Screenshot grounding data:
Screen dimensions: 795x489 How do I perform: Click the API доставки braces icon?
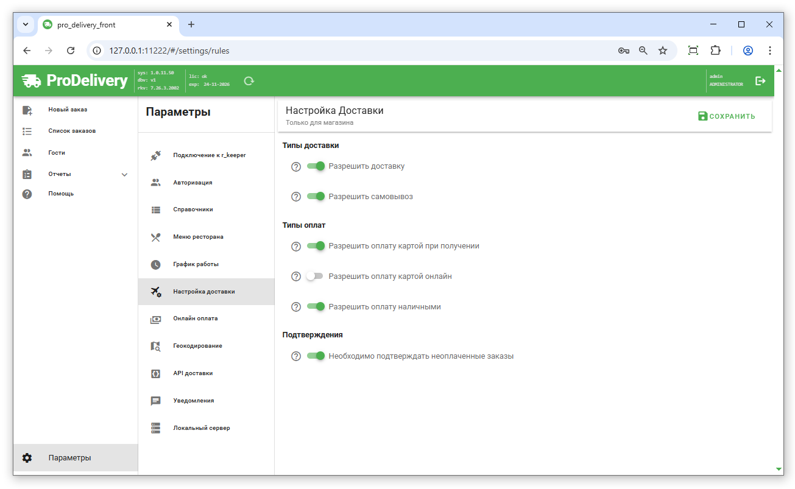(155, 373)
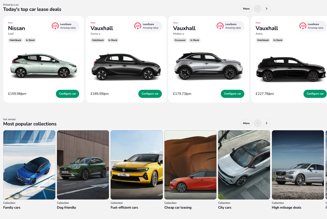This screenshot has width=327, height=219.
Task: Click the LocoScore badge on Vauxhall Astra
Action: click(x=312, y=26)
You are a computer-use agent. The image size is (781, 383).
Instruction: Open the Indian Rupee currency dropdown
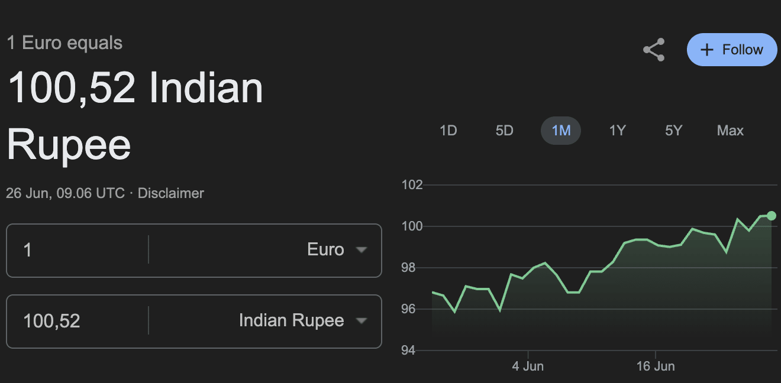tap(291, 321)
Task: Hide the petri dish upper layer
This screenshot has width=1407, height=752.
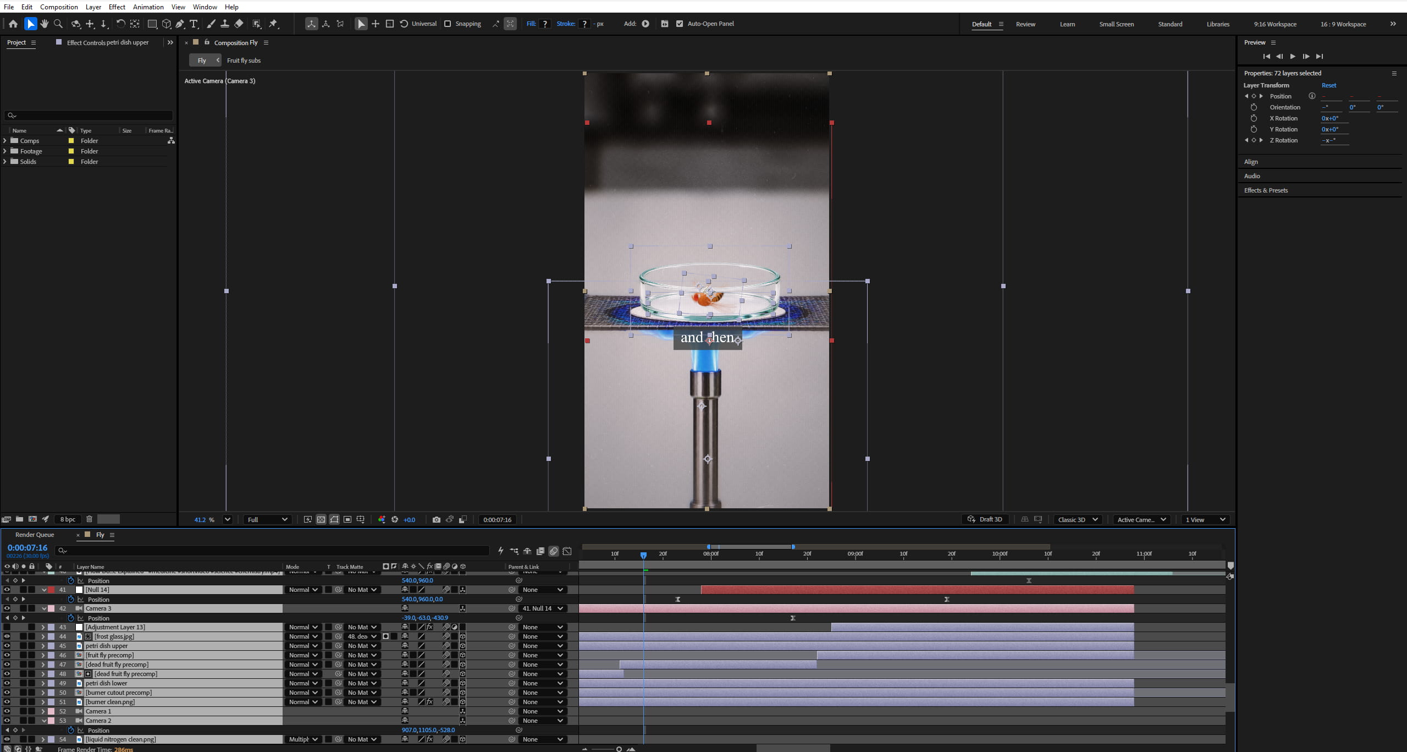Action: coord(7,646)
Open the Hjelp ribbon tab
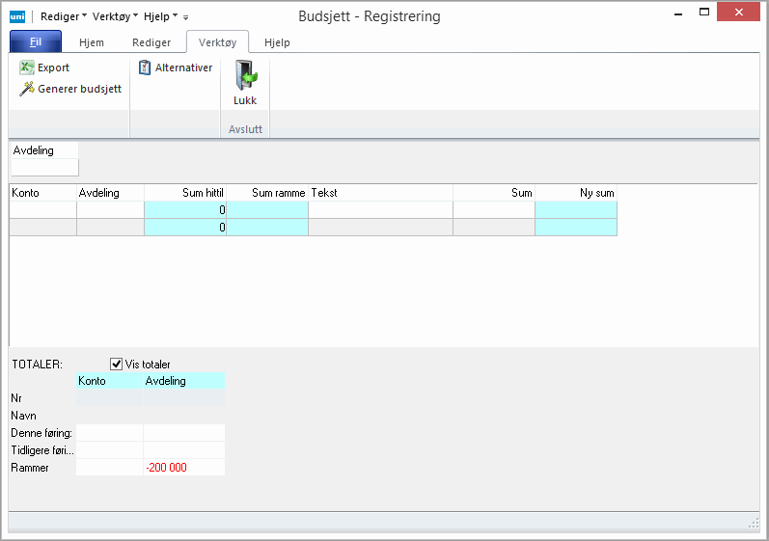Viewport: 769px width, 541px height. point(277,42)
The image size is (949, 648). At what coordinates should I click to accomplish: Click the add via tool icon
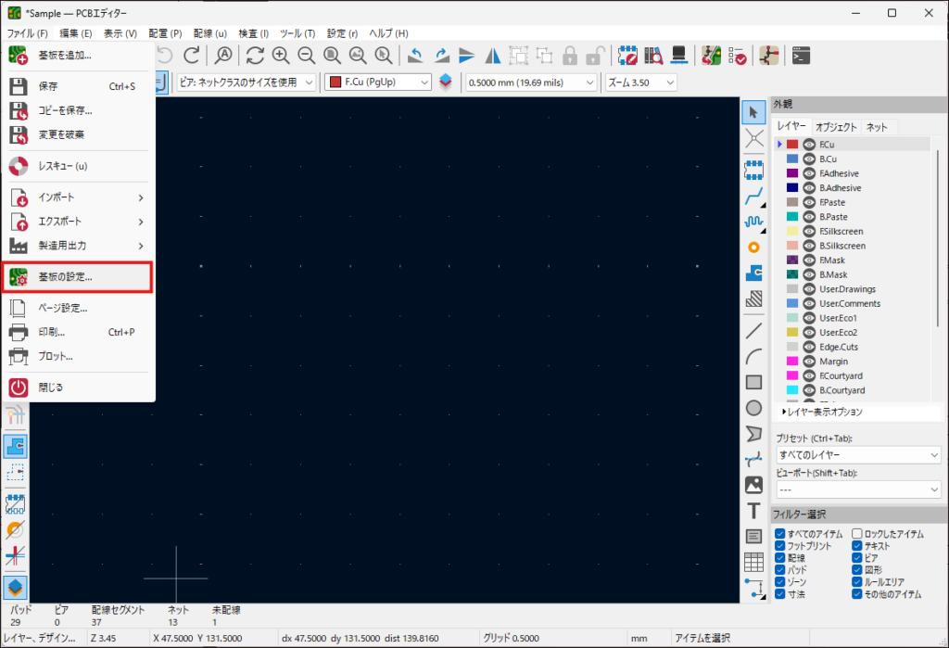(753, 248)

--

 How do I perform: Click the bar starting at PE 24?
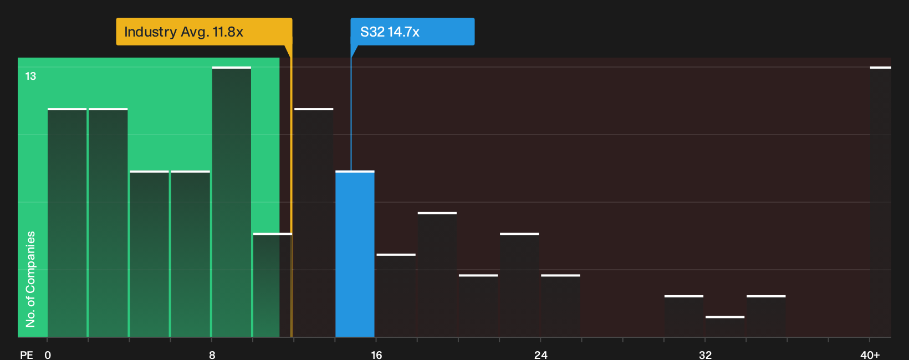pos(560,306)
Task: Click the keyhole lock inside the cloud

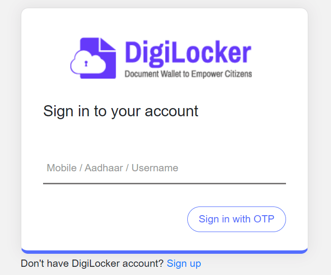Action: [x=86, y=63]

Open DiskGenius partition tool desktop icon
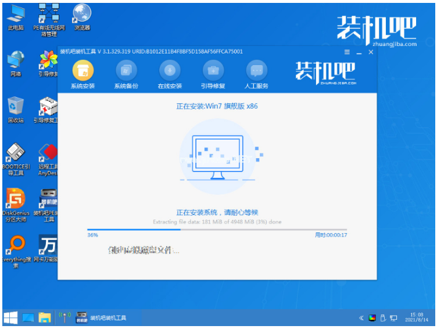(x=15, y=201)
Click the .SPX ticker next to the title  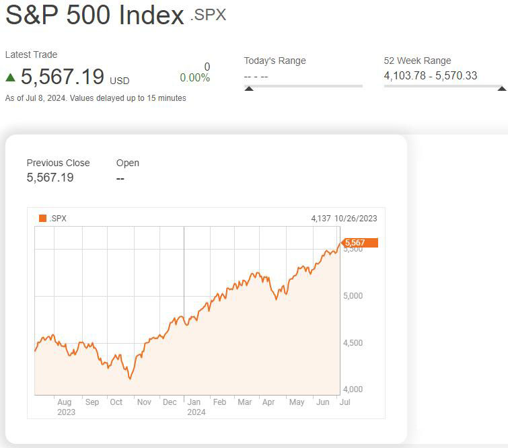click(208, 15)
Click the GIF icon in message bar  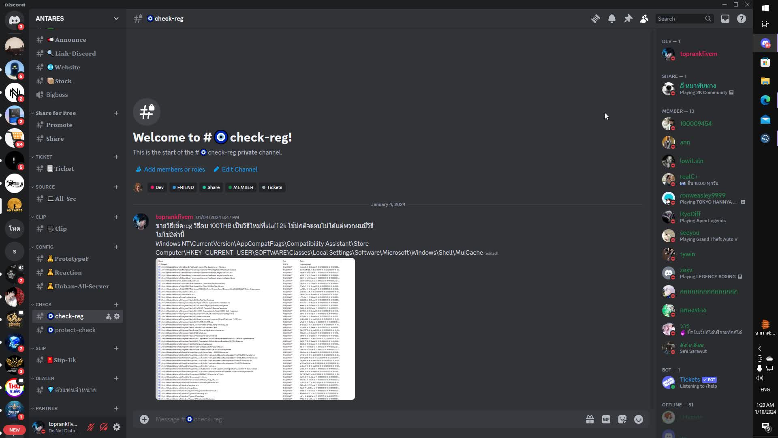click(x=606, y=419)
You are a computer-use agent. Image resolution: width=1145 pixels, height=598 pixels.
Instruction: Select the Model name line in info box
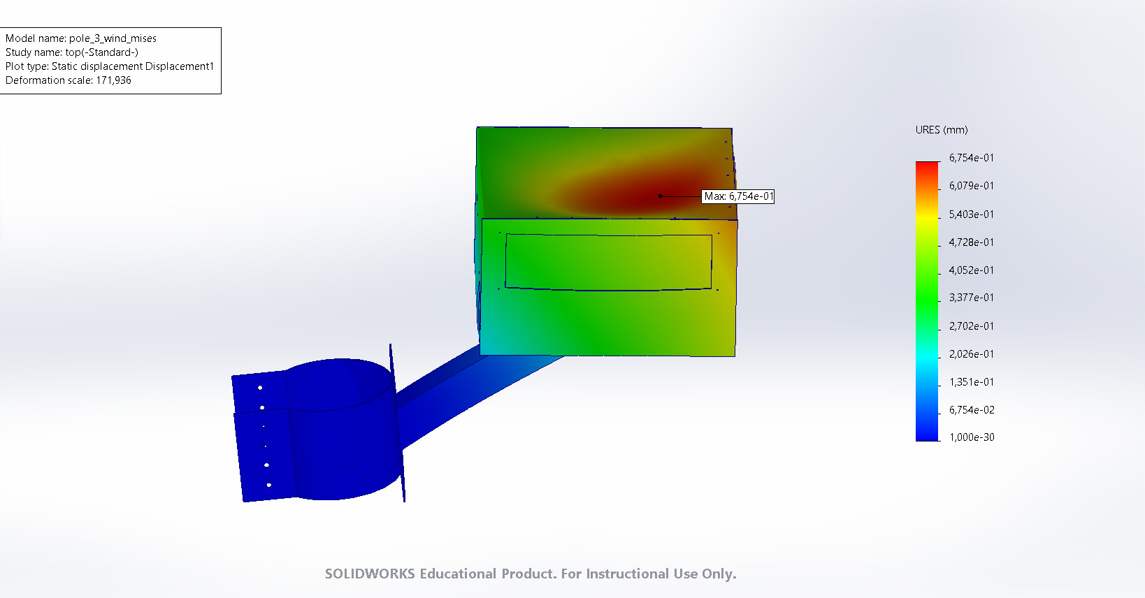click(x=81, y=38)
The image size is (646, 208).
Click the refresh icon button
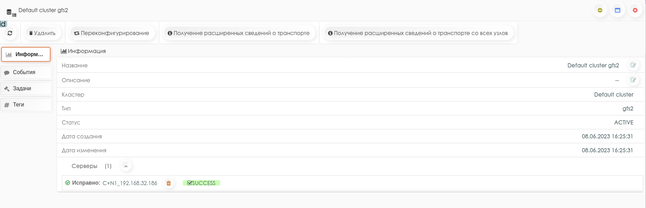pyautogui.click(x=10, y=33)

● **Activity**: Say how many lines of the entries hold the string "computer". Nothing but the number should be given.

● **Response area**: 2